The Kanús Cooperative has become an actor contributing to the development of the community. With improved cocoa production, the families of Condorcanqui have better income and opportunities. In addition, the cooperative receives profits from the purchasing companies, generating funds for members to apply for loans and make investments.

“This is an asset for them that can be used for cocoa management, to expand their farms, to improve their fish farms or for any other investment they deem appropriate. That is why we have prioritised this credit to the members”, explains Gerardo about the cooperative’s credit fund, which he has promoted as president.

For example, Álvaro, as a farmer, received marketing training and could access credit from the cooperative to invest in a winery, which improved his family’s income. “The shop is a help that has allowed me to help my children in terms of food, health and education”, says Álvaro, commenting on his new business, which is complementary to his work as a farmer.

A man in a maroon shirt stands behind a child in a black Frozen-themed t-shirt. They are inside a small, well-stocked store with various items on shelves in the background.

In addition to technical and financial advice, the intervention contributed with technology and the construction of storage centres for larger-scale storage, making it easier for farmers to accumulate their production for sale. “We don’t just sell one month and we’re done. It is a sustainable crop because it helps us for several years, it is sustaining us for several years,” says Vicente, president of Kanus, reflecting on the stability of his farming activity.

The cacao community, including Gerardo, Álvaro, Sergio and Vicente, is convinced of the value of their work and that it is possible to get ahead in harmony with nature by cultivating a better future for their families and the environment. “It is possible to be a farmer and also take care of the forests and the environment. As indigenous peoples, we live from this. The forest is our livelihood”, concludes Gerardo, a leader who, as president, is an inspiration for the Kanús partners.
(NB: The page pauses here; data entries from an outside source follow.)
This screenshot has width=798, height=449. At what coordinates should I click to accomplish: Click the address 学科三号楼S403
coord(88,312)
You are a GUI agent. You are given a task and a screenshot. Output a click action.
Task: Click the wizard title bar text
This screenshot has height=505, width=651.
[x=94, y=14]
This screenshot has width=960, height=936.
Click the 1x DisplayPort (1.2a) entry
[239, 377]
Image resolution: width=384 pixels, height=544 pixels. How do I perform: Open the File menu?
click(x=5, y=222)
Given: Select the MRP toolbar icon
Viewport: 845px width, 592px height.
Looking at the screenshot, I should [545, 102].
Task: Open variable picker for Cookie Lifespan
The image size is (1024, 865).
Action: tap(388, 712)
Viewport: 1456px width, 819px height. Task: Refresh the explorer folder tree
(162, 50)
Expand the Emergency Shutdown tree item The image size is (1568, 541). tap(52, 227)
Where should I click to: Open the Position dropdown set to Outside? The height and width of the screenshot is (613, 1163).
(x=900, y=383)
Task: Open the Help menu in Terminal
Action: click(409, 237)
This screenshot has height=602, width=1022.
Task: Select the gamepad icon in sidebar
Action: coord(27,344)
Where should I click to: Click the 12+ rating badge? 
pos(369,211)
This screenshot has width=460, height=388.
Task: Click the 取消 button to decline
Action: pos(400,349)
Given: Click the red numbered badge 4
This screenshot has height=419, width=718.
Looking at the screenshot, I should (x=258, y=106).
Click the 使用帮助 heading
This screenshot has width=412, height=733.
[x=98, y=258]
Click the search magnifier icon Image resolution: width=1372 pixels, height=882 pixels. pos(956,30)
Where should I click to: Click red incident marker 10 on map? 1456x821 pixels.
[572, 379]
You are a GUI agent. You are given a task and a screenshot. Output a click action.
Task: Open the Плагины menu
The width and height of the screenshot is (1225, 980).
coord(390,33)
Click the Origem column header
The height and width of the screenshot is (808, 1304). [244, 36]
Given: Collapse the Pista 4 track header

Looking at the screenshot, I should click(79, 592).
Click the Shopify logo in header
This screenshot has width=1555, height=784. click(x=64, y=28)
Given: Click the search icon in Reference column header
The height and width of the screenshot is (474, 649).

The project “Development of the cocoa value chain in native communities in the middle and lower part of the Santiago River Basin” was implemented by Practical Action within the framework of the Amazon Inter-Basin Investment Programme of the Peru Chapter of the Binational Development Plan for the Peru-Ecuador Border Region, with the participation of the District Municipality of Río Santiago and the participating communities.